We can get tangled up in endless discussions, adding up failed attempts and making a list of all the efforts that have ended in nothing; just like Peter, we know what it means to work without success. This nation knows this all too well, given that in a period of six years, from its beginning, there were sixteen presidents, and the country paid dearly for its divisions (the “foolish homeland”); the Church in Colombia knows also about unsuccessful and fruitless pastoral work…, but, like Peter, we too are able to trust the Master, whose word is fruitful even where the hostility of human darkness renders so many attempts and efforts fruitless. Peter is the man who resolutely accepts Jesus’ invitation, to leave everything and follow him, to become a new fisherman, whose mission is to bring to his brothers the Kingdom of God, where life is made full and happy.
But the command to cast out the nets is not directed only to Simon Peter; he was directed to put out into the deep, like those in your homeland who first recognized what is most compelling, like those who took the initiative for peace, for life. Casting out the nets involves responsibility. In Bogotá and in Colombia a vast community journeys forwards, called to conversion in a healthy net that gathers everyone into unity, working for the defense and care of human life, especially when it is most fragile and vulnerable: in a mother’s womb, in infancy, in old age, in conditions of incapacity and in situations of social marginalization. Great multitudes of people in Bogotá and in Colombia can also become truly vibrant, just and fraternal communities, if they hear and welcome the Word of God. From these evangelized multitudes will arise many men and women transformed into disciples, who with a truly free heart, follow Jesus; men and women capable of loving life in all its phases, of respecting and promoting it.

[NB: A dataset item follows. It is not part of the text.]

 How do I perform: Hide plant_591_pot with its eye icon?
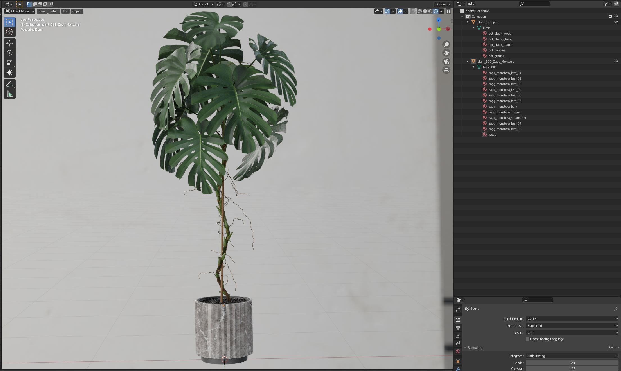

We need to call out to one another, to signal each other, like fishermen, to see each other again as brothers and sisters, companions on the way, partners in this common cause which is the homeland. Bogotá and Colombia are at the same time the shore, the lake, the open sea, the city through which Jesus has passed and passes, to offer his presence and his fruitful word, to call out of darkness and bring us to light and to life. He calls everyone, so that no one is left to the mercy of the storms; to go into the boat of every family, that sanctuary of life; to make space for the common good above any selfish or personal interests; to carry the most fragile and promote their rights.
Peter experiences his smallness, the immensity of the word and the power of Jesus; Peter knows his weakness, his ups and downs…, as we all know our own, as is known in the history of violence and division of your people, a history which has not always found us sharing the boat, the storm, the misfortunes. But in the same way as Simon, Jesus invites us to put out into the deep, he prompts us to take shared risks, to leave behind our selfishness and to follow him; to give up our fears which do not come from God, which paralyze us and prevent us becoming artisans of peace, promoters of life.